### Exercise description
Could you copy out all the lines in the material below where the word "agent" occurs?
== Records provided
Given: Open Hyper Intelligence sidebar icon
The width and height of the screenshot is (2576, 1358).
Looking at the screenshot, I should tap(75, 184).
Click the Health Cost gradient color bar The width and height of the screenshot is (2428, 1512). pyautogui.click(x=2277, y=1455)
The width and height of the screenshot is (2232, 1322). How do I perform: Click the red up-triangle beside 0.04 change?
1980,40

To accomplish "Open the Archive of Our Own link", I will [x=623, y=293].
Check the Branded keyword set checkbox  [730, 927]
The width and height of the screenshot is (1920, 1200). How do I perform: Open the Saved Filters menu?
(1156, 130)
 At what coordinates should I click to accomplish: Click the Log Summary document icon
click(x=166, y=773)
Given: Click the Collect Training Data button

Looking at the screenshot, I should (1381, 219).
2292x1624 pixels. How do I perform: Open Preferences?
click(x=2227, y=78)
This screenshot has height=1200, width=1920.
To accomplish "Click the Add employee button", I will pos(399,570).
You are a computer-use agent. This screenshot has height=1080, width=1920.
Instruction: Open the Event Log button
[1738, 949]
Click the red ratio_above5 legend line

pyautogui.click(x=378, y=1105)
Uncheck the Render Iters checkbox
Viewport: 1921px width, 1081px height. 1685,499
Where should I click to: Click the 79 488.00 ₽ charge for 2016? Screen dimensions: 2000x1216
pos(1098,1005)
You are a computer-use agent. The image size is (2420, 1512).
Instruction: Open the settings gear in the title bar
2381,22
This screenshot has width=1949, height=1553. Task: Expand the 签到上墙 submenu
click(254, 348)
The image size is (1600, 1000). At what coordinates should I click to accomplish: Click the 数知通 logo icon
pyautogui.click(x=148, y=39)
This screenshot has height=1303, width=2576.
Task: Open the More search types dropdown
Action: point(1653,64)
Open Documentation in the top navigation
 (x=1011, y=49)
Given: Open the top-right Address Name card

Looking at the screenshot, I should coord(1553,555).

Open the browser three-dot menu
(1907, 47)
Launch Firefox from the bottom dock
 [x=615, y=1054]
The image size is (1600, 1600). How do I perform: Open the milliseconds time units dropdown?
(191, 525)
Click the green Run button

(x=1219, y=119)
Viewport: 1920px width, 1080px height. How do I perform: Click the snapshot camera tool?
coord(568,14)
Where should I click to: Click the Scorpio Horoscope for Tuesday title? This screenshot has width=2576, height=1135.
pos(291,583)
====
### Answer box
You are a computer-use agent. This screenshot has height=1080, width=1920.
You are a computer-use agent. The image size is (2420, 1512).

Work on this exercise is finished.